Em África, mesmo entre escritores e demais artistas, não raras vezes, vimo-nos ainda distanciados, também em função dos blocos linguísticos conformados em razão do passado colonial. Agora o escritor, também nas vestes de editor tem um distinto e seguro olhar com uma outra e nova perspectiva de acção e pensamento. Diz-nos que, «…dado o fraco contacto com os outros escritores africanos, a editora Cavalo do Mar , que eu coordeno, vai começar a editar, no próximo ano, escritores africanos anglófonos e francófonos porque sente-se esta falta de livros que por exemplo nos anos oitenta circularam entre nós. Livros de Chinua Achebe, Wole Soynca e outros que hoje já não existem. Portanto, eu acho que é importante fazer este movimento para que tenhamos um contacto maior com as outras literaturas africanas.»
Nas vestes de um atento editor, acha mesmo escandaloso que bons escritores africanos como a nigeriana Chimamanda Ngozi Adichie sejam primeiro conhecidos na Inglaterra ou na América –através das traduções- para depois virem a ser conhecidos em África.
Mbate Acrescenta e sublinha dizendo que, por isso, «…acho que temos de levar a cabo este movimento de abrirmo-nos para os escritores africanos doutros blocos linguísticos. Por isso a literatura lusófona tem um grande desafio de ser traduzida para o francês e para inglês pois até mesmo grandes autores da América Latina só ficaram conhecidos depois de serem traduzidos para inglês.»

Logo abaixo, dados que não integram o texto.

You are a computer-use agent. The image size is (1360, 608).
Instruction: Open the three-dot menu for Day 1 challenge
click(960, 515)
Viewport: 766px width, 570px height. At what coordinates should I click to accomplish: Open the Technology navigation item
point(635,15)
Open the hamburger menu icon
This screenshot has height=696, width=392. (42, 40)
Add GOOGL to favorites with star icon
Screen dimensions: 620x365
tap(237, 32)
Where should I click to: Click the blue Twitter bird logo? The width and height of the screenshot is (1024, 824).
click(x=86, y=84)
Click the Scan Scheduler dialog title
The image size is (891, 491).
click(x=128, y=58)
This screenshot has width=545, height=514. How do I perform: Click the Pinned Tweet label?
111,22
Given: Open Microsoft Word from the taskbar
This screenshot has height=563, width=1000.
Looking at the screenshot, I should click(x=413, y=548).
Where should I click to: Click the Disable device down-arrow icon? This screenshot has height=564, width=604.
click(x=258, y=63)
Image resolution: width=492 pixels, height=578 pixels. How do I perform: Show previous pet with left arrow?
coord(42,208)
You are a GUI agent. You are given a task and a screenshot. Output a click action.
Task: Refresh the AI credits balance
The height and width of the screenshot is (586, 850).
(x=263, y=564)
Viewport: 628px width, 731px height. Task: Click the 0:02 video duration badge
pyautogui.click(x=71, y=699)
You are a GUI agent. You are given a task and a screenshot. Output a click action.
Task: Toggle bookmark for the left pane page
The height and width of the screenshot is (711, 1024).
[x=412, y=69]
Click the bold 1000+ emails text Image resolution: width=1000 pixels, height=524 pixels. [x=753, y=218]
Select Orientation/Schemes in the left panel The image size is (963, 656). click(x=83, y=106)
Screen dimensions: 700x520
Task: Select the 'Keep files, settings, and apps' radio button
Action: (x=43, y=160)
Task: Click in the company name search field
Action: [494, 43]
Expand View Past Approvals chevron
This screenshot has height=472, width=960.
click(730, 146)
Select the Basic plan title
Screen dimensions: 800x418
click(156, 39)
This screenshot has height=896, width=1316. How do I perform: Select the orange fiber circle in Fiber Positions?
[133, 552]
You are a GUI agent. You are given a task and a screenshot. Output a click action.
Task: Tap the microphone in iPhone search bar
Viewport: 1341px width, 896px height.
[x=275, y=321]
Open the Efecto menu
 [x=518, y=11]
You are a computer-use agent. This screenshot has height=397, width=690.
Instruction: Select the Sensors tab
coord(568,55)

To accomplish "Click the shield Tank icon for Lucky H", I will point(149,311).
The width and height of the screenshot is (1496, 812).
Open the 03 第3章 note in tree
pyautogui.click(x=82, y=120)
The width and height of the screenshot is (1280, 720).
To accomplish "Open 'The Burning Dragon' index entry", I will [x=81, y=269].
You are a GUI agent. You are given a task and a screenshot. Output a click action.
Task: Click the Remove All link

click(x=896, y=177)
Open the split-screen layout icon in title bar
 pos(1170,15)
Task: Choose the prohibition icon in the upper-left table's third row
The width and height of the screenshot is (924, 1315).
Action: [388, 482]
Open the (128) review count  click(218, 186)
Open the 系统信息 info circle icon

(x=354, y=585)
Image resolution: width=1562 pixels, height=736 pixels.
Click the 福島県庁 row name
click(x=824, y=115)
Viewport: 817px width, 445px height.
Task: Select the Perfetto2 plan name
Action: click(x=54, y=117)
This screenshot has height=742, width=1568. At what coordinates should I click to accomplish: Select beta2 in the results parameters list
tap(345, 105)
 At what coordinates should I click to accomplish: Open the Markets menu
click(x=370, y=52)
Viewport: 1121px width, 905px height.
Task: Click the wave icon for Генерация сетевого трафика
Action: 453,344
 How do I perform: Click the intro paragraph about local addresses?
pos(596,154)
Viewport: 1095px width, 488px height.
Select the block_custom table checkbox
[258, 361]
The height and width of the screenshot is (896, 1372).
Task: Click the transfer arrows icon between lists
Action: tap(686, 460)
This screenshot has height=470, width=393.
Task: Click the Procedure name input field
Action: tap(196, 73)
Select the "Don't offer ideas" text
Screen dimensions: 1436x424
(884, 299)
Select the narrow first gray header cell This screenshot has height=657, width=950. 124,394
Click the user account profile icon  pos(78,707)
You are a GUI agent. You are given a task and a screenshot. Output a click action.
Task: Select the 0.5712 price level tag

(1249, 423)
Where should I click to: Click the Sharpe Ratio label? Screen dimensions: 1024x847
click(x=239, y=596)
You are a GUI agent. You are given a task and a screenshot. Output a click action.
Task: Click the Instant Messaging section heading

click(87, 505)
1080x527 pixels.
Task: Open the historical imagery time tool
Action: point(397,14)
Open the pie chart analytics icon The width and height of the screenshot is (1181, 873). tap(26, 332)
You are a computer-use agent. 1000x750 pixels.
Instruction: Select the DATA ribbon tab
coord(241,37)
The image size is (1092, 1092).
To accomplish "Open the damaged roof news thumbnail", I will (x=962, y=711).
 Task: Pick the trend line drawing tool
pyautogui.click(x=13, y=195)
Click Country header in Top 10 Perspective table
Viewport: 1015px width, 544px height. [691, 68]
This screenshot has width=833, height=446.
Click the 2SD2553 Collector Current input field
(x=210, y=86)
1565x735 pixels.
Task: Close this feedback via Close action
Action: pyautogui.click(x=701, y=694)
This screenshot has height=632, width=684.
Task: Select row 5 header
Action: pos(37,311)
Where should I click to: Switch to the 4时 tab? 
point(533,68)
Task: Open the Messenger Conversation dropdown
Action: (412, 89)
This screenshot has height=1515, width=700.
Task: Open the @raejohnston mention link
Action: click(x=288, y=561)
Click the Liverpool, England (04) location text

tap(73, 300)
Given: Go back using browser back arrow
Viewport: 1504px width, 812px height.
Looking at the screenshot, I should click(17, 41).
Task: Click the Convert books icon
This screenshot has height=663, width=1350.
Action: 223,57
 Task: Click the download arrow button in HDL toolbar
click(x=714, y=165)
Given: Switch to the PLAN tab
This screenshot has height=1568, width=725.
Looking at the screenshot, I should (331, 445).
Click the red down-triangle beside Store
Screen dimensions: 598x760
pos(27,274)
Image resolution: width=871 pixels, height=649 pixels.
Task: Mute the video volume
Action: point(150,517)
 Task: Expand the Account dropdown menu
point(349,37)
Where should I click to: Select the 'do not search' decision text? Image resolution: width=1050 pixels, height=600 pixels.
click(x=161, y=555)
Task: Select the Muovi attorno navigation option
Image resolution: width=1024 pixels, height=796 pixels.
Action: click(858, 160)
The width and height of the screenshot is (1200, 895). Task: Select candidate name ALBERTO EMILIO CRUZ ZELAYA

E como não podia deixar de ser, há sempre numa esquina ou numa simples curva alguém com quem cruzámos em razão da própria identidade. «Há um grande debate agora em Moçambique para saber se de facto esta geração a que pertenço tem levado ao colo esta questão da identidade. Eu Acho que não é do mesmo modo que levou um Craveirinha, por exemplo, mesmo um Rui Nogar com aquela poesia muito panfletária em relação a nação. Eu acho que houve uma transição e hoje a poesia é mais lírica ou da condição humana. Como dizia o Lucilio Manjate aquando do recente lançamento do seu mais recente título, não é mais moçambicano quem come uma pizza em relação a que come uma tchima manhangana. Não! Cada um tem a sua maneira de manifestar a sua identidade mas, eu acho que a nação moçambicana não precisa deste tipo de coisas. Quem de facto tem uma necessidade de afirmar muito a identidade é quem de facto não tem uma identidade. Não precisa forçar isso. São tempos modernos. Eu fico muito escandalizado quando até hoje no seculo XXI, em pleno 2018, tens poucos livros na literatura moçambicana em que na narração dos textos não haja a descrição de um telefone celular, de um telefone, de um computador. É inaceitável. As pessoas escrevem de acordo com o seu contexto portanto tem que ter lá um celular. Tem que ter lá um computador….»
Finalmente, num embasbacado fim de tarde –como diria o Mestre Tamoda-, antes mesmo de partimos para umas “Cucas” loirinhas e apetitosas, lá para as bandas das populares barracas na praia da Xicala, um olhar para a inevitável influência das línguas locais e da oralidade na escrita moderna…
«Eu acho que Angola tem maior influência da oralidade na poesia, do que moçambique. Além disso, a minha geração tem menos contacto com as línguas locais do que a geração do Ungulani. Eu não domino as línguas nacionais como o Ungulani, ou como o Armando Artur domina e como o Eduardo White dominava. Há um distanciamento agora e, eu acho que também acontece com a geração dos novos escritores angolanos. Aceitamos que há essa nova realidade mas não somos menos moçambicanos por causa disso.»